The 5% rate is restricted to balances up to a maximum of £2,000 and whilst there’s no golden hello type switching incentive (£100 seems to be the going rate these days) the credit interest feature is not a short term introductory offer, so if you keep at least £2,000 in your account at all times you’ll earn £80 per year after 20% tax.
The existing TSB current account with the ‘enhance’ feature will no longer be available to new customers, but currently enables account holders to earn interest on larger balances – the rates may be lower but higher net returns are possible e.g. an average £5,000 balance earns interest at 3% and delivers interest income of £120 per annum net of 20% tax.
I’ve been crunching the numbers to see how this latest credit interest offer stacks up against the competition.
As you’d expect it depends the average balance you keep in your bank account, however my calculations show that the new TSB Classic Plus account ranks 2nd behind Halifax Reward if you keep an average credit balance of £500, it comes out top for balances of £2,000 and is fifth best in the rankings based on an average balance of £5,000.
The monthly funding requirement is comparatively low at just £500, with many accounts looking for at least £750 to £1,000 to be paid in each month.
Unlike the terms and conditions associated with majority of high street bank accounts you’re not forced to switch across your direct debits when you open a TSB Plus account.
You are permitted to have a maximum of two accounts – this combined with the non-requirement of direct debits sets the loophole alarm bells ringing – potentially TSB could see an influx of consumers opening two TSB Classic Plus accounts and earing 5% on a combined £4,000 balance, viewing it as an alternative to poor paying instant access savings accounts.
Perhaps this is part of TSB’s thinking – it realises it will draw in a raft of new custom which then gives it an opportunity to woo these particular account openers with top notch customer service thus encouraging them to put down sticks as long term current account customers – direct debits and all?
The remaining features of the TSB Classic Plus have been inherited from the old Lloyds current account tariff which is expensive when it comes to overdrafts or using your debit card overseas.
Overdraft interest is charged at 19.94% as well as a monthly £6 charge for using an authorised overdraft – plus the buffer is only £10 – leaving little room for error before the charges kick in.

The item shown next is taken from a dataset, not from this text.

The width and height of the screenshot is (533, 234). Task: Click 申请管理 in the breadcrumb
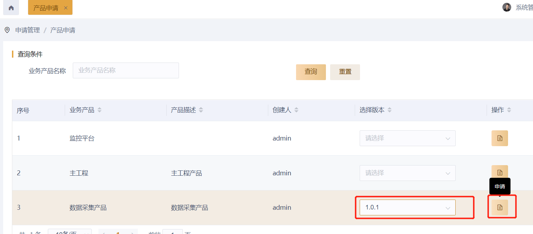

By contrast the new M&S account announced last week comes with a far more palatable leeway of £100.
If you use the debit card for purchases overseas, not only will you pay 2.99% non-sterling transaction fee on all purchases and cash advances, you’ll also get stung by the £1 non-sterling fee for each and every card purchase made abroad.
In summary – the credit interest element is quite generous particularly as it not a short term introductory offer and the low monthly funding requirement makes it more widely accessible.
However it’s almost as if the account revamp process is only half complete as it still maintains the uncompetitive baggage from the old Lloyds era meaning that unlike M&S Bank this account is less of an all-rounder and not one I’d plump for if you want a cheap overdraft or low cost debit card transactions when holidaying abroad.